Another literary parallel also springs to mind – that of the Big-Endians and Little-Endians in Jonathan Swift’s Gulliver’s Travels. This has nothing to do with the storage of bytes on computers, but with an absurd and virulent argument that has been going on for years in the fictional island of Lilliput.
The novel describes a quarrel over the practice of breaking eggs. Traditionally, Lilliputians broke boiled eggs on the larger end. Then, a few generations before, an Emperor of Lilliput decreed that all eggs should be broken on the smaller end after his son cut himself breaking the larger end. The arguments between Big-Endians (who break their eggs at the larger end) and Little-Endians have given rise to six rebellions, the death one Emperor, and the deposition of another. Swift was satirising religious differences in the eighteenth century, but are there parallels with Parliament’s debates about Europe over the last forty years? Surely not…

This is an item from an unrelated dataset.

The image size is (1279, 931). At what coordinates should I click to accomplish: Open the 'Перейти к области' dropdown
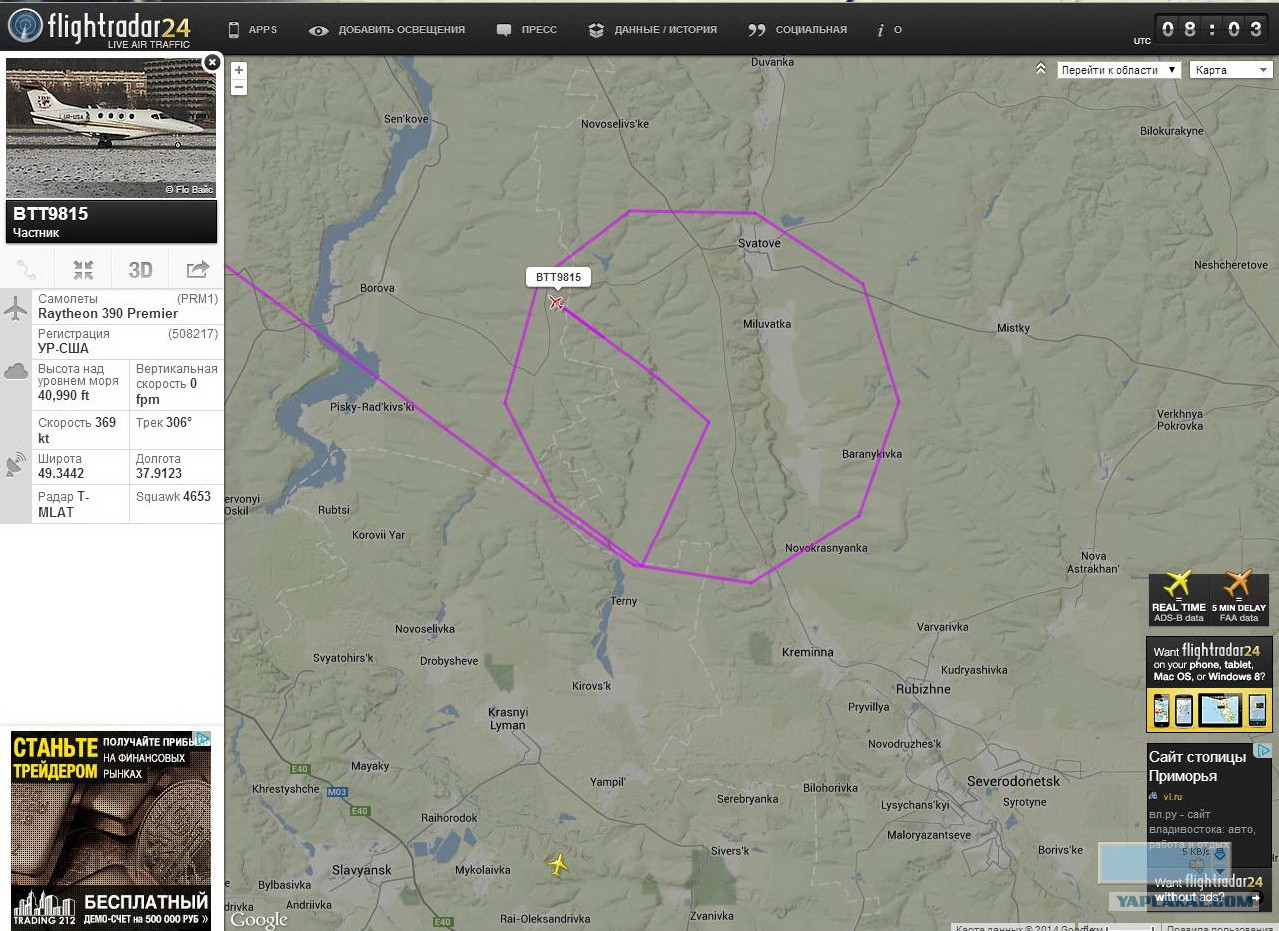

In Swift’s novel, Gulliver offers his services to the Emperor of Lilliput in his war against Blefuscu, a nearby island, but after capturing the Blefuscudian fleet soon finds himself at odds with the Emperor after he refuses to conquer the rest of Blefuscu and force it to adopt Little-Endianism.
Will the Maybot soon also find herself out of favour with the powers that be?
One final literary parallel with Theresa May suggests itself – Samuel Becket’s The Unnameable, the last volume of his trilogy. The final line of the book goes:
‘You must go on. I can't go on. I’ll go on.’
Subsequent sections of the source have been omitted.